**Records for this exercise:**
____________________

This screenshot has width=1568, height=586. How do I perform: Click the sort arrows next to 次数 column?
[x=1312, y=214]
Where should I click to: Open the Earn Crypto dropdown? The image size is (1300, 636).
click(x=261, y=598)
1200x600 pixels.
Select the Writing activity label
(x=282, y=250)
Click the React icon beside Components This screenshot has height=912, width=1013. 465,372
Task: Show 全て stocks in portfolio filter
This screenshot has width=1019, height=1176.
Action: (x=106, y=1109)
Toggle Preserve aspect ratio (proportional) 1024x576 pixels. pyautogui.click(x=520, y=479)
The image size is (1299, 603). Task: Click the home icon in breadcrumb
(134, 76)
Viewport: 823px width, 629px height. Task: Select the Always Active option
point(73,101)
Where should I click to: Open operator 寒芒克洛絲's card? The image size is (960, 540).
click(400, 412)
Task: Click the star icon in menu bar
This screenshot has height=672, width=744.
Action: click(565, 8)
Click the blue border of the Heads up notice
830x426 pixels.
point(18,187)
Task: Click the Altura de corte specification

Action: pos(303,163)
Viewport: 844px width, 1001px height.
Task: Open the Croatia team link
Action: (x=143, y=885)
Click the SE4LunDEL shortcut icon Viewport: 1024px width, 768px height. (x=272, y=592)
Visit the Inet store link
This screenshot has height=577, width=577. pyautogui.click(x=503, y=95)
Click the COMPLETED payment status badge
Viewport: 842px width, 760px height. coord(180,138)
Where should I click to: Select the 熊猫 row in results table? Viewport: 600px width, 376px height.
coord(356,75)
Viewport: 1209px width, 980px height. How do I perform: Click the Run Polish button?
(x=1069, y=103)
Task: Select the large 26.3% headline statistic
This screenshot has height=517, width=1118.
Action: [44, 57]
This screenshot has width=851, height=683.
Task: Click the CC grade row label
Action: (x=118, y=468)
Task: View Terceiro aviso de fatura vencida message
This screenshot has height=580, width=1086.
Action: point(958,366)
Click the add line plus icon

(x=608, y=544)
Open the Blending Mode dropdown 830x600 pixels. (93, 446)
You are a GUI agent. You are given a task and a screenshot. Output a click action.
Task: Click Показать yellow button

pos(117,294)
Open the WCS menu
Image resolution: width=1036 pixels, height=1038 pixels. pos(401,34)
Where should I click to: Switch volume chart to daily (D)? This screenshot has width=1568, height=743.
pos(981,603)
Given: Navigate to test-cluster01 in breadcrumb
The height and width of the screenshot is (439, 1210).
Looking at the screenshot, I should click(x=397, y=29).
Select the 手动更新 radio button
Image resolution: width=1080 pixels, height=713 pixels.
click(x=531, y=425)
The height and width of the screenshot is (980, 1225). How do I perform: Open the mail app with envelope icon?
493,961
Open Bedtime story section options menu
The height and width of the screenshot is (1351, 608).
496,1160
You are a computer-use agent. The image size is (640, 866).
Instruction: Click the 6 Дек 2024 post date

____________________

**Exercise:** Copy out the lines above with "agent" in them.

**Problem solution:**
You are a GUI agent. You are given a task and a screenshot. Output a click action.
You are a computer-use agent. The image size is (640, 866).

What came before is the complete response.